BRASÍLIA - O número de mortes por gripe H1N1 registradas neste ano no País já ultrapassa o volume de óbitos notificados nos últimos dois anos, revela boletim divulgado nesta segunda-feira, 25, pelo Ministério da Saúde. Segundo o órgão federal, 230 pessoas morreram por complicações da doença de 1.º de janeiro a 16 de abril. Juntos, os anos de 2014 e 2015 registraram 199 óbitos.

O boletim também indica crescimento do número de casos de Síndrome Respiratória Aguda Grave (SRAG), forma severa da doença, que requer internação. Foram 1.365 registros da doença, mais do que o dobro do notificado nos dois anos anteriores, quando 606 pessoas foram infectadas.
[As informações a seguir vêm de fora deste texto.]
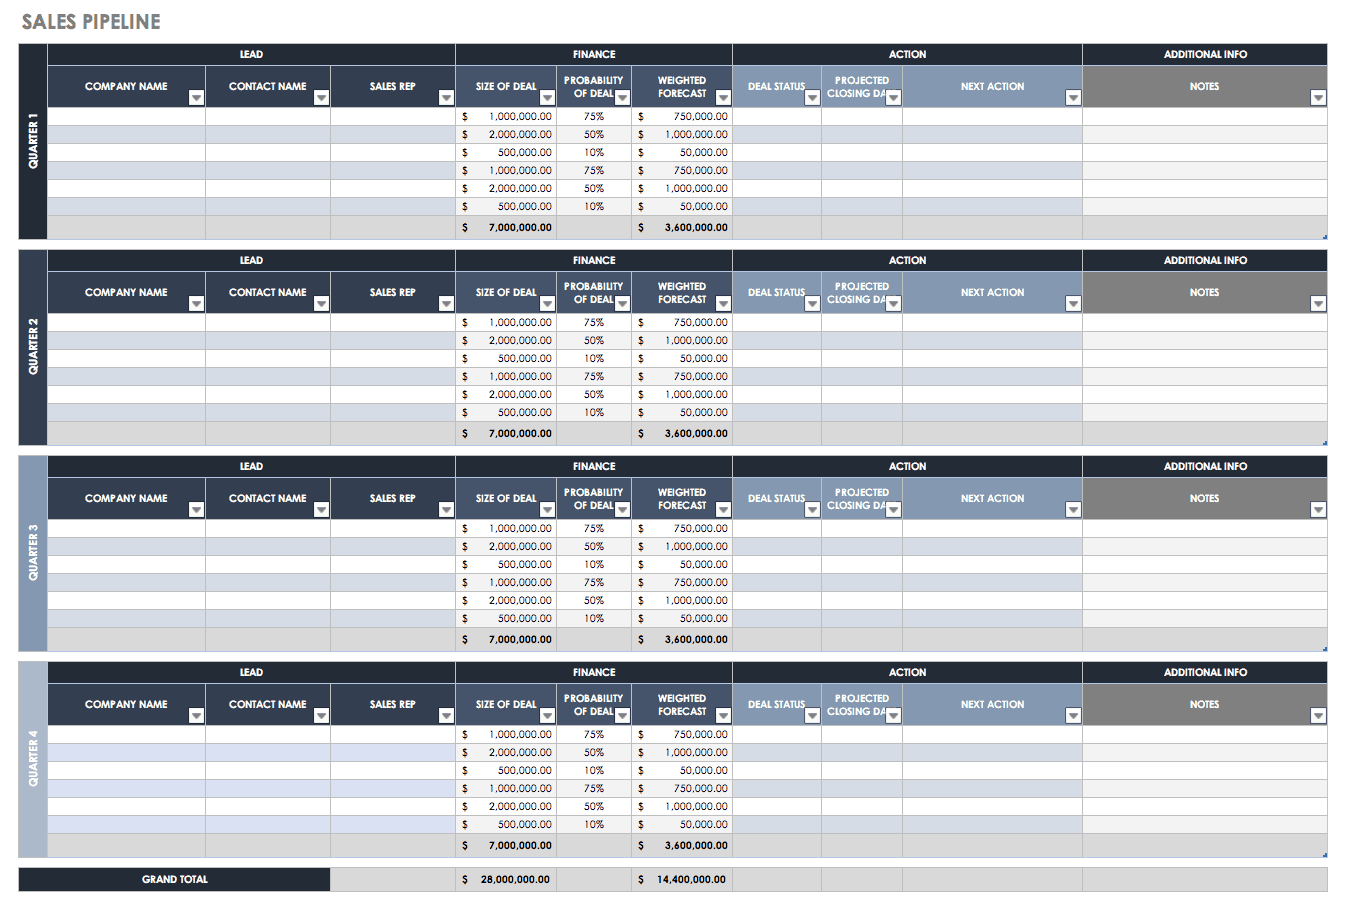Open the filter icon on Deal Status in Quarter 2
Viewport: 1346px width, 915px height.
click(x=812, y=304)
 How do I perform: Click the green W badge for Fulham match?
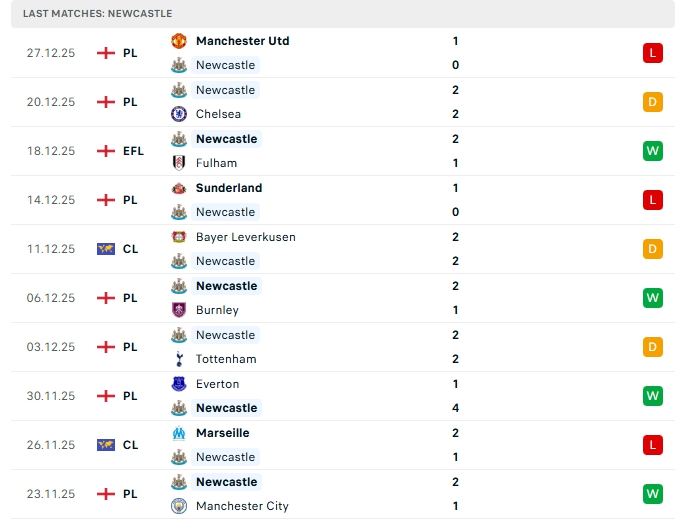[653, 151]
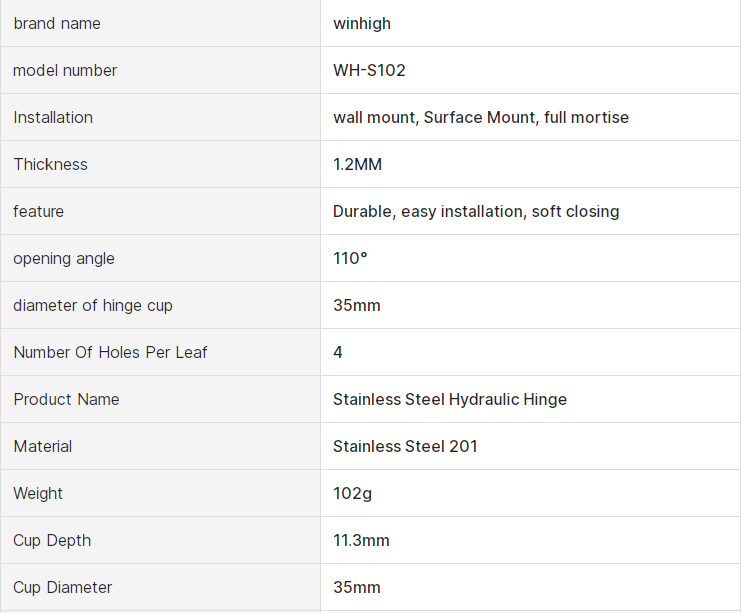
Task: Select the 'winhigh' brand value
Action: (x=361, y=23)
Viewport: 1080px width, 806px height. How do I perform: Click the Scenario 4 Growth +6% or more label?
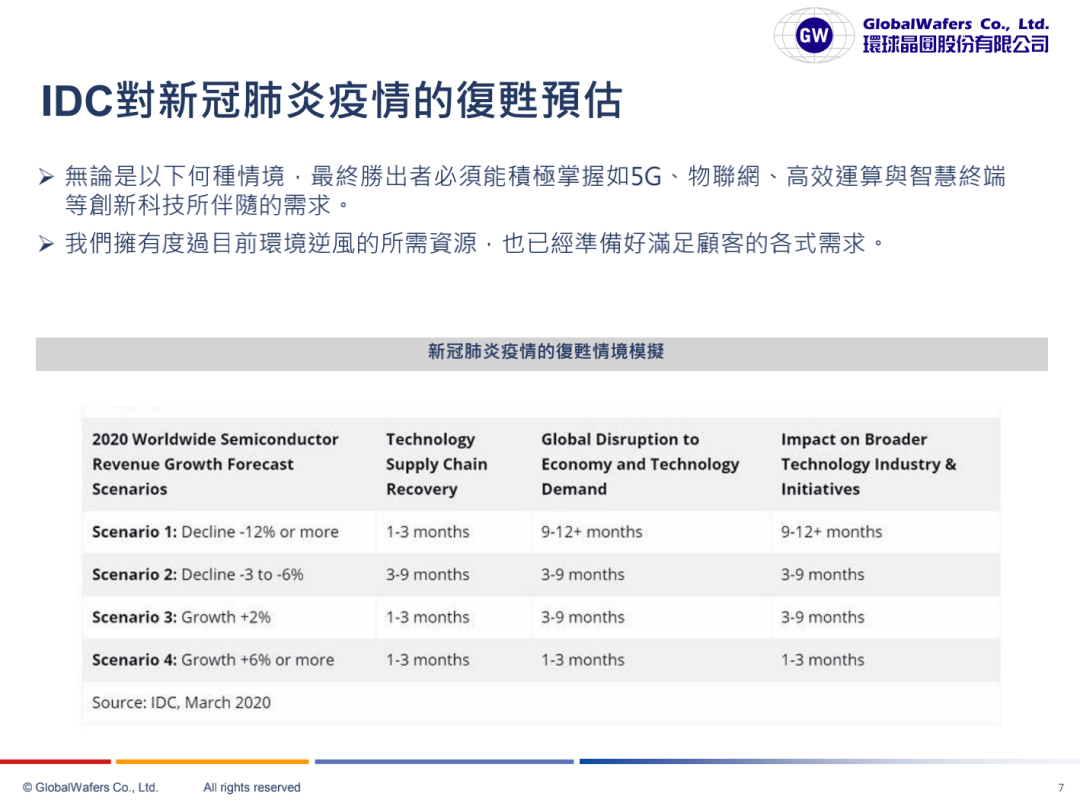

O Estado de São Paulo concentra a maior parte dos casos e mortes pela doença, com 883 registros de SRAG e 119 óbitos.

A doença, no entanto, começa a se espalhar por outros Estados. Em Santa Catarina, o segundo em número de registros, o número de casos passou de 86 para 102 em uma semana. Goiás, por sua vez, passou de 29 para 62 no mesmo período. Ao todo, 20 Estados confirmaram casos da doença.

Capital. Cresceu também o número de vítimas da doença na capital paulista, que já acumula 40 mortes, segundo balanço da Secretaria Municipal da Saúde. O boletim, com dados até o dia 12 deste mês, aponta que já são 385 casos de SRAG. A zona norte é a região com o maior porcentual de mortes (25,7%), seguida por sudeste (24,4%), sul (19%), oeste (16,6%), leste (6,8%) e centro (6%).

A secretaria informou também que, em duas semanas e meia de vacinação – até a quarta-feira passada –, 63,9% do público-alvo já foi vacinado, o equivalente a 1,7 milhão de pessoas.

Marcada para começar originalmente no dia 30 de abril em todo o País, a campanha de imunização foi antecipada na capital e Grande São Paulo. No dia 4, começaram a ser vacinados profissionais de saúde; no dia 11, entraram na campanha idosos, gestantes e crianças; e no dia 18, passaram a ter direito à vacina doentes crônicos e puérperas.